- Task statement -
In the code review thread below, what does change IMPALA-3307 add support for?

- Source passage -
-- START --
Tim Armstrong has posted comments on this change. ( 
http://gerrit.cloudera.org:8080/9986 )

Change subject: IMPALA-3307: Add support for IANA time-zone db
......................................................................


Patch Set 7:

(15 comments)

This is going to be a big improvement. Did a pass, mainly had comments about 
clarifying internal interfaces.

http://gerrit.cloudera.org:8080/#/c/9986/7/be/src/exec/data-source-scan-node.h
File be/src/exec/data-source-scan-node.h:

http://gerrit.cloudera.org:8080/#/c/9986/7/be/src/exec/data-source-scan-node.h@101
PS7, Line 101:   /// local time-zone for materializing 'TYPE_TIMESTAMP' slots.
Can local_tz be NULL? Maybe make it const& if not.
-- END --
- Extracted records -
-- START --
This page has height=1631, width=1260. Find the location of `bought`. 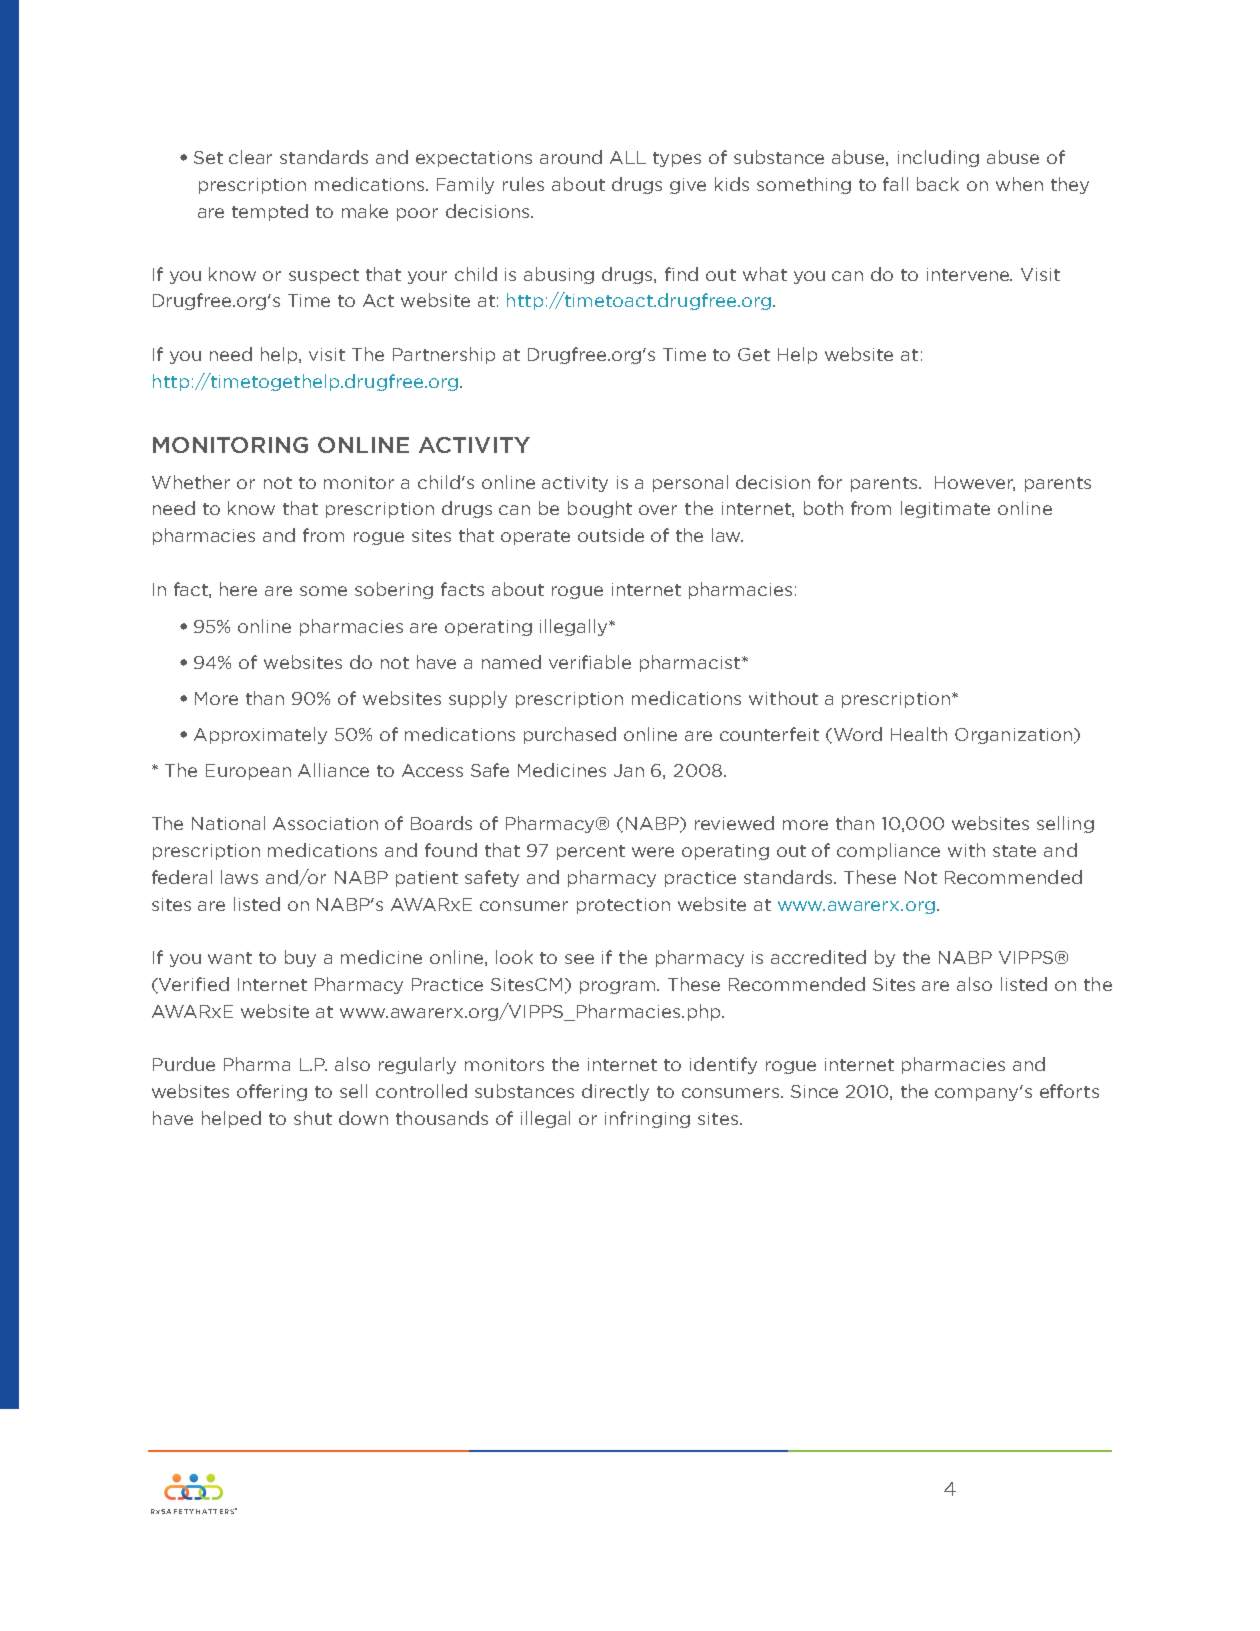

bought is located at coordinates (600, 509).
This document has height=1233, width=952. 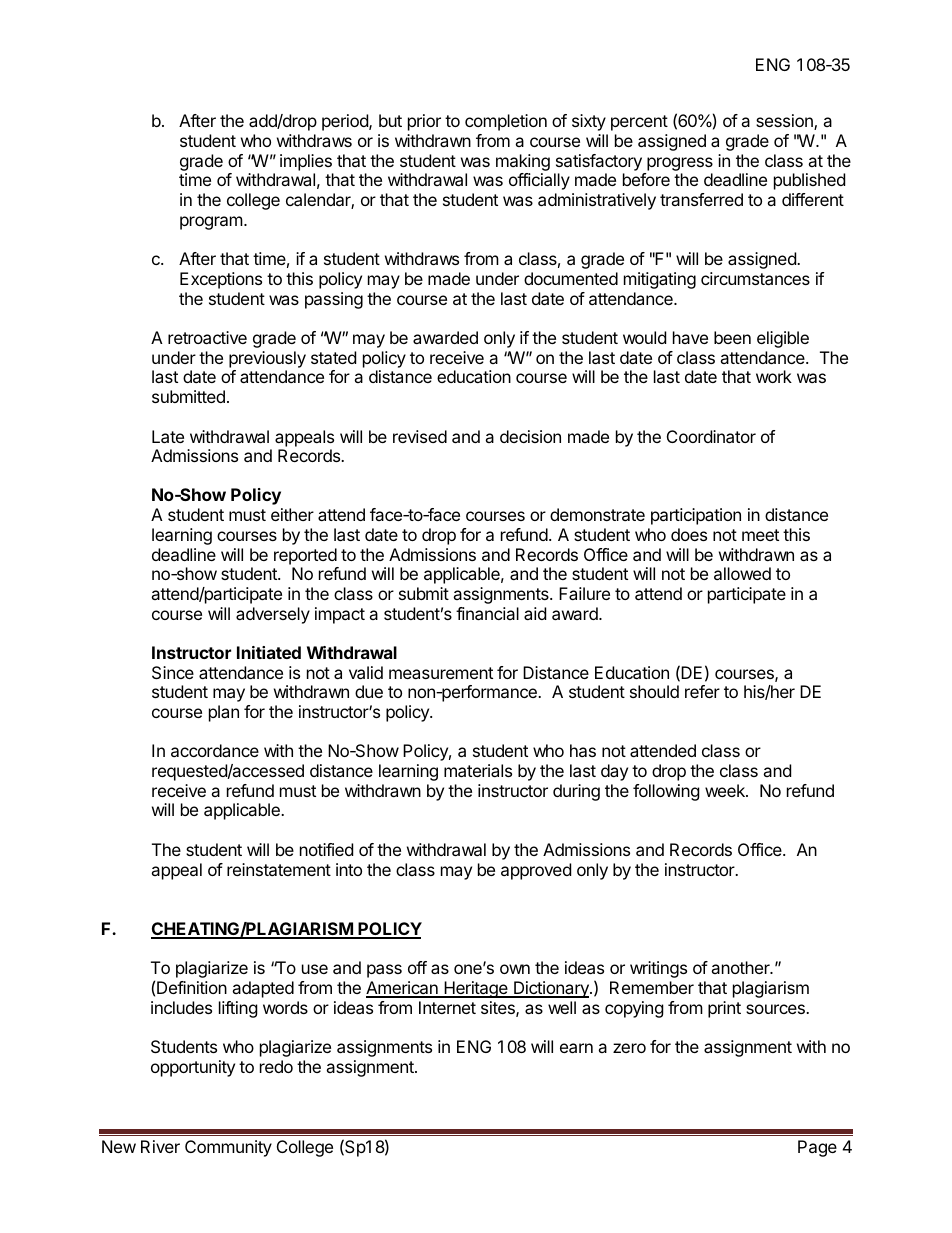 What do you see at coordinates (742, 573) in the document?
I see `allowed` at bounding box center [742, 573].
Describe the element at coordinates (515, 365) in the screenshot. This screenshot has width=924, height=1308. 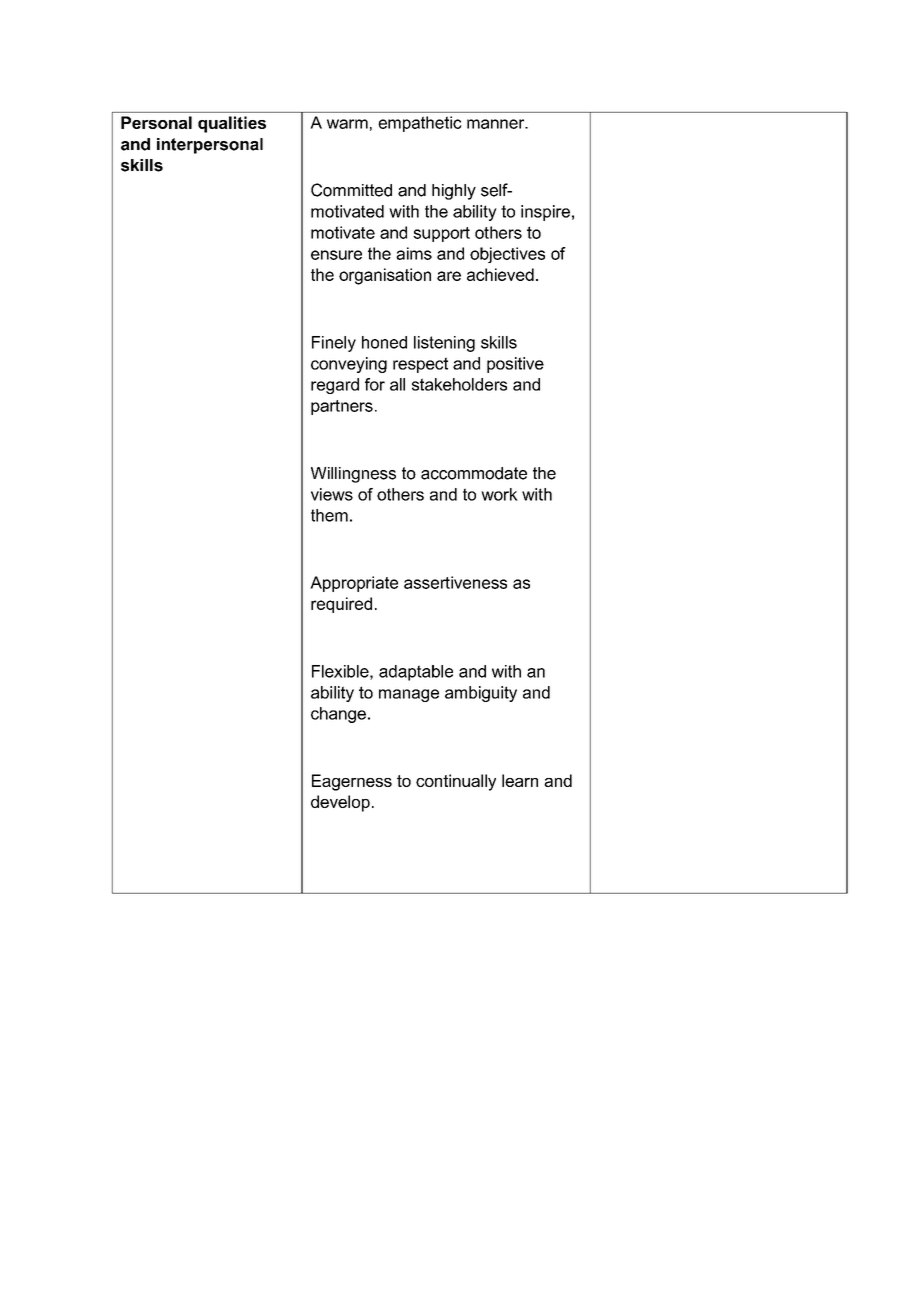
-- END --
- Answer to this problem -
The IANA time-zone db.